Why Amedisys And Its Next CEO Chose Each Other

Amedisys Inc. (Nasdaq: AMED) Chairman and CEO Paul Kusserow hit it off right away with Richard Ashworth, the man who will be taking over the CEO role from him in April.

That was – at least in part – a reason why Amedisys was able to deliver on what Kusserow called a surprisingly “quick” hiring turnaround. The company began looking for a new CEO in November. 

“I’ve been wanting to get back into direct patient care for some time,” Ashworth told Home Health Care News on Tuesday. “My heart was pulling me that way. As a pharmacist, I spent my career helping patients and communities all across America, and I really enjoyed the health and wellness space. … lt was almost like a calling to come back.”


The other reasons Ashworth was picked were based on experience.

As a former president within Walgreens Boots Alliance (Nasdaq: WBA), Ashworth had experience overseeing close to 300,000 employees and thousands of business sites. As CEO of Amedisys, the challenge will be similar, though on a lesser scale – there are about 20,000 Amedisys employees and 532 care centers to look after.

His most recent experience was in the CEO role at Tivity Health, where his company was directly selling services to Medicare Advantage (MA) plans. Knowing how to work those partnerships with payers was another vital part of landing the top job at Amedisys.


But really, it all started with Kusserow hearing of Ashworth’s work in the field during his time at Walgreens. Ashworth prided himself on spending a lot time in the field, getting to know the workers, business sites, challenges and opportunities on the ground level.

That resonated deeply with Kusserow.

“I came to this industry knowing nothing about this industry,” Kusserow told HHCN, also on Tuesday. “I learned and built the company to what it is today by learning from the field. When I first started, I went out and I talked to our caregivers, I talked to our care centers. I talked to our patients, I talked to our referral sources. I talked to the people who wouldn’t refer to us. That’s how we built our strategy. If we give the market what it wants, then we get rewarded disproportionately. And that’s what Richard does. He’s at the point of care. He understands what goes on in these places where care is provided and where the money comes in. I think that’s essential in our business.”

Amedisys provides care through its 20,000 employees and 532 care sites across 37 states and the District of Columbia.

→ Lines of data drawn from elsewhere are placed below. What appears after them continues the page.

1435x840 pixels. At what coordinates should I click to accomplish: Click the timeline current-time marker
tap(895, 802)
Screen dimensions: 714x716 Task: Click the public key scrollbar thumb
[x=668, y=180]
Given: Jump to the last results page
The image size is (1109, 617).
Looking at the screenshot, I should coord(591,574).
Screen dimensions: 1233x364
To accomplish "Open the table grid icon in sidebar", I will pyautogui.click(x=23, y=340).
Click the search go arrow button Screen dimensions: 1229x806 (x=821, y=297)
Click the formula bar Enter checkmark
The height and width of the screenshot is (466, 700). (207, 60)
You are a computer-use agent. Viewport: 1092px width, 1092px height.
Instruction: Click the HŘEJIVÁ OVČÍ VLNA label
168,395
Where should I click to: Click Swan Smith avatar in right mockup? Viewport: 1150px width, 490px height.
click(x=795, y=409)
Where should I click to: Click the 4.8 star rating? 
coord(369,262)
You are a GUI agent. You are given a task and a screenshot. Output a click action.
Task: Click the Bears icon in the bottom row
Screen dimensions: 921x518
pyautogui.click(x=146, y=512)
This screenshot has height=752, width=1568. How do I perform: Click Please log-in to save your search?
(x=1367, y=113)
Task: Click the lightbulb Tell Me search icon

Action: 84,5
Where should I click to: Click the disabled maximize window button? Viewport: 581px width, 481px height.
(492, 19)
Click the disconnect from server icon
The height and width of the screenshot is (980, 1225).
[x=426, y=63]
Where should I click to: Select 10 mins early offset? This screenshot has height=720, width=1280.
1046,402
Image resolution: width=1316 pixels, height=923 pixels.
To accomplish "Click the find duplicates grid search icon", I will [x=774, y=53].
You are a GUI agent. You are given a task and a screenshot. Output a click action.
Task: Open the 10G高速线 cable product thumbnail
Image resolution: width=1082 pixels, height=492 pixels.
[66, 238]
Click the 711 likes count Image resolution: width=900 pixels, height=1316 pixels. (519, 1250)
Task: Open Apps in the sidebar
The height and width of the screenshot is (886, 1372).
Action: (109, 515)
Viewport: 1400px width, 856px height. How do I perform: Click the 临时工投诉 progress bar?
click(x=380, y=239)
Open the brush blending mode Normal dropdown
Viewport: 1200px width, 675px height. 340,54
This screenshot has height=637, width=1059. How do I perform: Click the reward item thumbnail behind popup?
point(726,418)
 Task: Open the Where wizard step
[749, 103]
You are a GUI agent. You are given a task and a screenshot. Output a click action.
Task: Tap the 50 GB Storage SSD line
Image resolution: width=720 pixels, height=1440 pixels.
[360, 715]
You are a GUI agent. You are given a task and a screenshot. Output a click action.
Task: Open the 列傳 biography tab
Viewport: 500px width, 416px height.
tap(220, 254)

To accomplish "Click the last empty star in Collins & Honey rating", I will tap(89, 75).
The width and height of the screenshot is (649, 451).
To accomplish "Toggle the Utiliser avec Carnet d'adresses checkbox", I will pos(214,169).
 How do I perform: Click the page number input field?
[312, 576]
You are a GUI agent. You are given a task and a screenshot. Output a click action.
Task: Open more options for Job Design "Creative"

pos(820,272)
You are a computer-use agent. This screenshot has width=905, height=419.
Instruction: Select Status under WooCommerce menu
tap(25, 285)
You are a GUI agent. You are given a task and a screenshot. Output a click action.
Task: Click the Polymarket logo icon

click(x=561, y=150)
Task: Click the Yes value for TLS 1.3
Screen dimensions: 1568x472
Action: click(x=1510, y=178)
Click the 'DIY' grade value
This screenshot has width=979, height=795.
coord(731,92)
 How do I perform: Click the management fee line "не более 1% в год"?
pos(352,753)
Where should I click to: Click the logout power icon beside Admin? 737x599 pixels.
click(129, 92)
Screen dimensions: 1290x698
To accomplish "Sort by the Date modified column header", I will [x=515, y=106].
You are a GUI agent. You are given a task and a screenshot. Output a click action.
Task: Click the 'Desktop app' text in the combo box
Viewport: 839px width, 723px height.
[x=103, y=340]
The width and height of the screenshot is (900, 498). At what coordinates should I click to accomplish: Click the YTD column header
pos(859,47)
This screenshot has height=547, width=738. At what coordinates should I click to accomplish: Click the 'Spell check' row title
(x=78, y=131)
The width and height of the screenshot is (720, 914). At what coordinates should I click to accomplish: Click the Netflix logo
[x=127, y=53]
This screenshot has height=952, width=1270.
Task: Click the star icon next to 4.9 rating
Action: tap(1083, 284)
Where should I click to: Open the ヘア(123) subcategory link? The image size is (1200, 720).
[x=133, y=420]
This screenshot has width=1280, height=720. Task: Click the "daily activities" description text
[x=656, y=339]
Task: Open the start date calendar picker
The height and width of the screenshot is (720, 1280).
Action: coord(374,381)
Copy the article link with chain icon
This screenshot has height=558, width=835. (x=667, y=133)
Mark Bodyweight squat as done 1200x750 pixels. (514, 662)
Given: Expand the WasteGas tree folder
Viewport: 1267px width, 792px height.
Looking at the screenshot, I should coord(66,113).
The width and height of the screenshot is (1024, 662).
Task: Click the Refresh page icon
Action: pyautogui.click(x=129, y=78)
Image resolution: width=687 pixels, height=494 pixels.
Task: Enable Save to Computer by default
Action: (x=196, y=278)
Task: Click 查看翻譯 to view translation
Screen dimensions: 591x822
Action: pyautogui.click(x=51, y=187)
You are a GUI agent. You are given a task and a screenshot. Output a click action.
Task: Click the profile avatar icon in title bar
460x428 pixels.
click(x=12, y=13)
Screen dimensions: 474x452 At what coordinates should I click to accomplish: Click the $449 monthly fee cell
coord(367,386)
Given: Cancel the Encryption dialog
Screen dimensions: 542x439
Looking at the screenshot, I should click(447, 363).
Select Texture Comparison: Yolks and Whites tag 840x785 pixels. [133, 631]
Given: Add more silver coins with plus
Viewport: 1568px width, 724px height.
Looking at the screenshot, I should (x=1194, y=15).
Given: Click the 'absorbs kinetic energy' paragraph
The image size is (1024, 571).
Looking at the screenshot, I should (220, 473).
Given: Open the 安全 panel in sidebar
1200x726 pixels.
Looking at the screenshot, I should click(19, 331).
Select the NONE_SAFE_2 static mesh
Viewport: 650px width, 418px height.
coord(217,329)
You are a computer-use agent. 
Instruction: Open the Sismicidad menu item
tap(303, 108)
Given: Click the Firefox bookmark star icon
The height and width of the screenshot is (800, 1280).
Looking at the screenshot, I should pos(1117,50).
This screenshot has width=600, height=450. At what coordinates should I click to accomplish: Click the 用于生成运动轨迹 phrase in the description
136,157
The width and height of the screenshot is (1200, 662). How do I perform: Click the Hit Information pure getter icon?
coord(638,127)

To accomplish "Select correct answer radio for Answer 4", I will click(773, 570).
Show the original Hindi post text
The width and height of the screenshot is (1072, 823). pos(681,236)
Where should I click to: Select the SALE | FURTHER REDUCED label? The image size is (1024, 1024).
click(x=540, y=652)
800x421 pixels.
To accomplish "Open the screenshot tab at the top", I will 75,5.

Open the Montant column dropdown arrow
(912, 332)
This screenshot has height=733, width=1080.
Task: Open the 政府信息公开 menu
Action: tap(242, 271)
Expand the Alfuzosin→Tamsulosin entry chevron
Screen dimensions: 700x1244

Kusserow is the current CEO and chairman of the company. He originally retired from the CEO role in April of last year – staying on as chairman – but then returned in November of last year when Amedisys’ original replacement for him was terminated.

Now that his next successor has been named, he will again step aside from his long-held role on April 10, when Ashworth will officially take over.

“I’m very happy we found the right person,” Kusserow said. “I’m very sad, I guess I would say, to be leaving such a wonderful company and to be leaving work that I found incredibly meaningful. It was a superlative experience. I’m very thankful for the company for indulging me and for teaching me. I learned a lot about how to take care of very vulnerable people. And I learned a lot about myself in that process. It was a real privilege to be able to lead a company that does that sort of work. It’s very rare, and I feel that I got very lucky to be able to do it.”

How the match was made

What brought Amedisys closer to Ashworth was his experience in a decentralized health care environment, his experience with payer relationships and his willingness to roll up his sleeves and work out things in the field.

Three things, on the other hand, brought Ashworth to Amedisys.

The first was the company being “differentiated in quality,” he said.

“That is not something that happens by accident,” Ashworth said. “It requires a significant amount of foundational, day-after-day work in the trenches being done. That told me that there was a character, a constitution to this organization, one where the foundation would be strong and one we could grow from.”

The other attraction was more tangible, and that was Amedisys’ subsidiary Contessa Health. A high-acuity enabler in the home, Contessa Health has become a larger part of Amedisys’ strategy as time has gone on.

Kusserow has repeatedly explained how important Contessa is to the company over the past few months, despite it not being a money maker for Amedisys just yet.

“The second thing was actually Contessa, because I’m a big believer in this model,” Ashworth said. “I’m a big believer that we should maximize more out of institutions, and in the home [instead]. I think it’s better for families. I think it’s better for patients. I think it’s better for payers. I think it’s green checks all around. And Contessa is starting to push the envelope on what can be done in the home. From an Amedisys’ standpoint, at some point, we can kind of take anything and everything that can be done in the home and be the primary contact for that for other providers and payers.” 

The last thing that piqued Ashworth’s interest was the room for growth.

Home health care is still a fragmented market in the U.S. Home-based care is becoming more popular. And, to top it off, Amedisys is one of the only remaining large and independent providers in the space.

Before delivering on that growth, however, Ashworth admits he’s got a lot of learning to do.

“I am very curious, and I’m a fast learner,” he said. “I’m going to jump right in and try to understand those drivers, so we can do the art and the science of making this the best place to work, with the best tools, which will then translate into growth.”